ATLANTIC CITY — Since its introduction in 2013, internet gaming has generated more than $500 million in revenue, helping prop up a struggling casino gaming market.
When internet gaming was approved, it was touted as a new source of revenue that would help the casinos recover from a decline in slot and table-games winnings from their brick-and-mortar operations. New Jersey joined Nevada and Delaware as the only states offering online gaming.
“A so-called down month for New Jersey is still one in which it posts near-record revenue and shatters notions that the 4-year-old industry should be settling into middle age,” said Robert DellaFave, senior analyst for internet gambling advocacy group PlayNJ.com. “New Jersey online gambling has effectively become Atlantic City’s eighth casino; with the primary difference being online sites incentivize players to sample all of the state’s land-based gaming options.”
But some experts think online gaming, while helping the gaming industry in the short term, could hinder the resort as it tries to move from a gaming to a nongaming-based economy. In April, internet gaming- revenue totaled nearly $21 million, more than three brick-and-mortar properties. Despite the increases in revenue from internet gaming, the city has seen a steady reduction in the number of people coming to the city by car, bus and airplane.

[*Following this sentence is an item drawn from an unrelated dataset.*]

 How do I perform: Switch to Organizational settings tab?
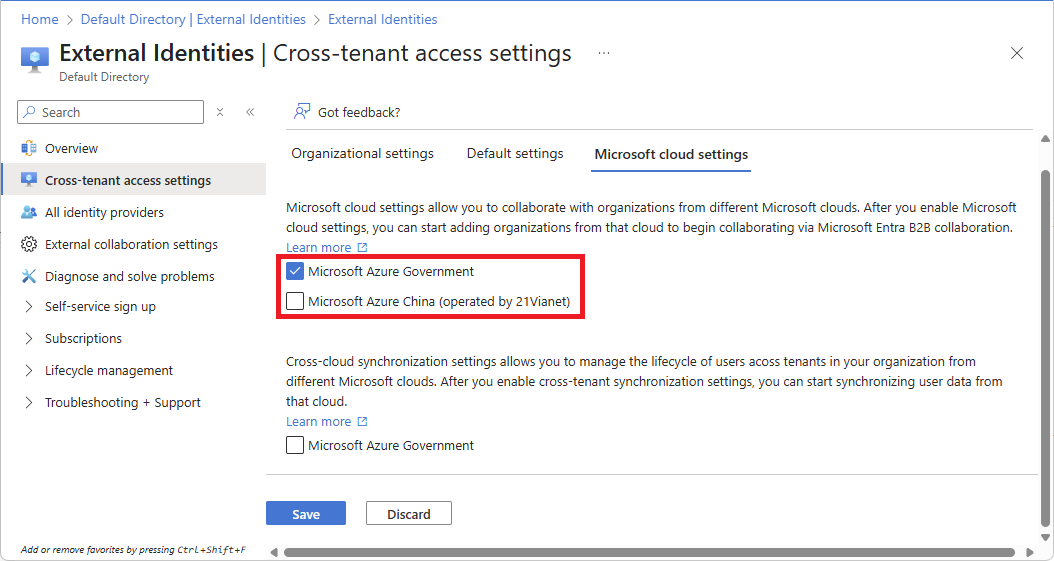click(x=362, y=154)
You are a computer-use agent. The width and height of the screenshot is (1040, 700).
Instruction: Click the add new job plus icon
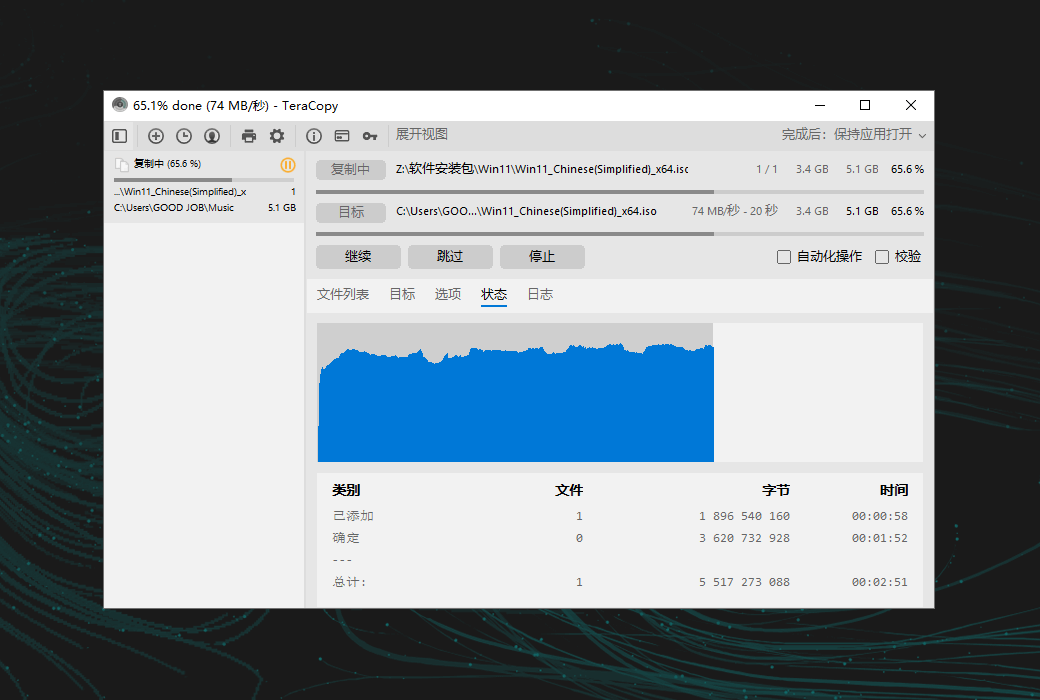[x=156, y=136]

“Is it unqualified good news for Atlantic City?” asked Anthony Marino, a local market analyst and retired executive with the South Jersey Transportation Authority. “An anomaly is developing in as much as the casino industry resizing, and introduction of online gaming has boosted revenues at the seven operating casinos at the same time that visit-trips to the resort continue to decrease, as they have now for 11 consecutive years.”

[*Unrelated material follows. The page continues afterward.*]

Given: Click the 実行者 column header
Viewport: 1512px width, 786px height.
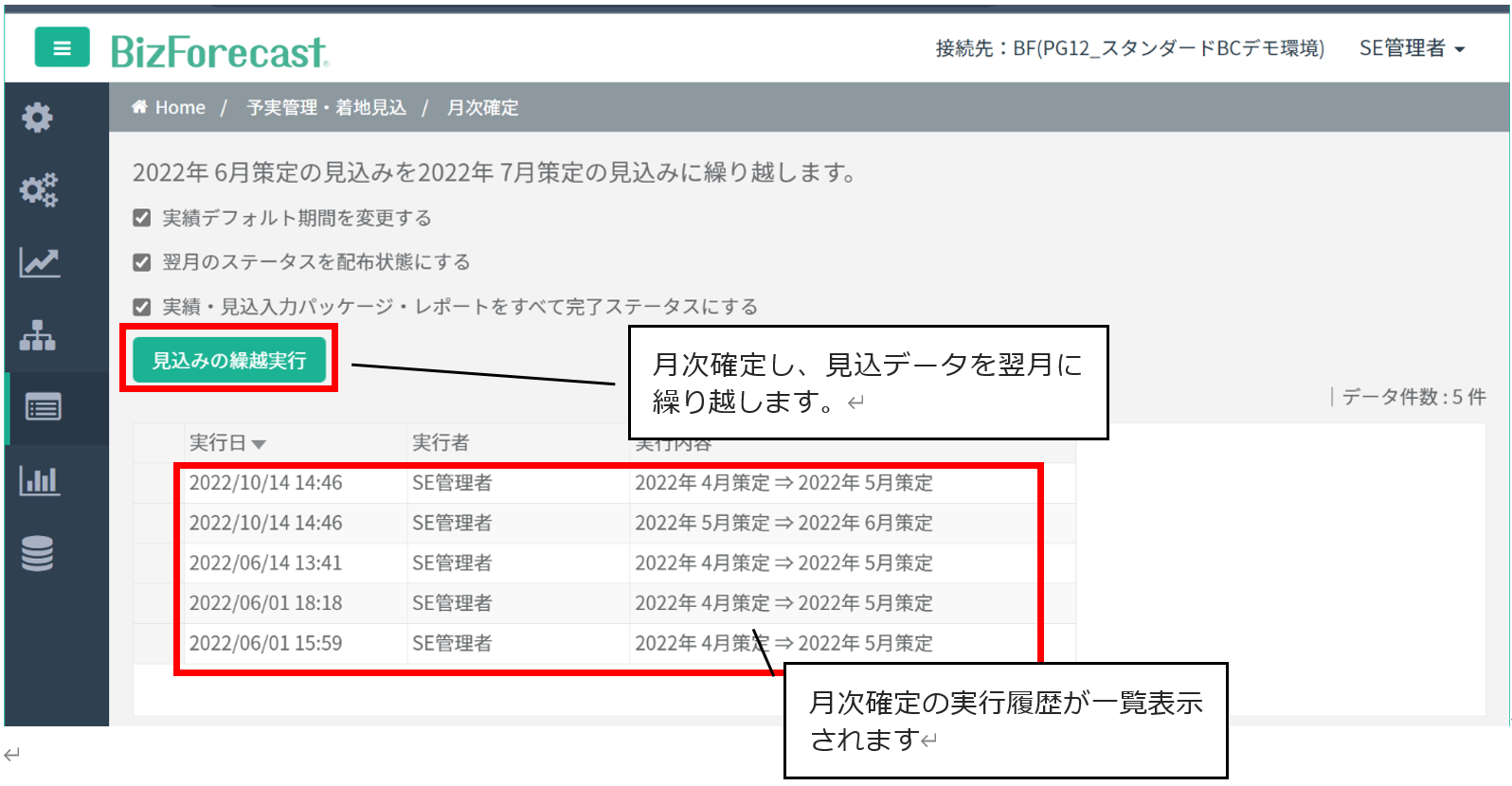Looking at the screenshot, I should point(441,443).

In 2013, more than 20.2 million cars passed through the Pleasantville Toll Plaza on the Atlantic City Expressway, a traditional indicator of the people heading into the resort. Last year, only 18.8 million cars passed through it. The exception has been charter flights to Atlantic City International Airport, which have been on the rise this year, with March’s passenger tally nearly double last March, according to transportation statistics kept by the South Jersey Transportation Authority.
DellaFave said he views internet gaming as an addition to the casino market, not a threat to brick-and-mortar business.
“New Jersey online gambling revenue largely comes from players that have never set foot inside an Atlantic City casino,” he said.
Through April, casino gaming has generated more than $843.5 million in revenue, 10 percent of that is from online gaming. In March, the online gaming revenues totaled more than $21.7 million, a record.
“Additional revenue is going to be a good thing for the city,” said Rummy Pandit, executive director Lloyd D. Levenson Institute of Gaming, Hospitality & Tourism at Stockton University. “Yes we may lose some brick and mortar business, but there is an additional business that is coming to us.”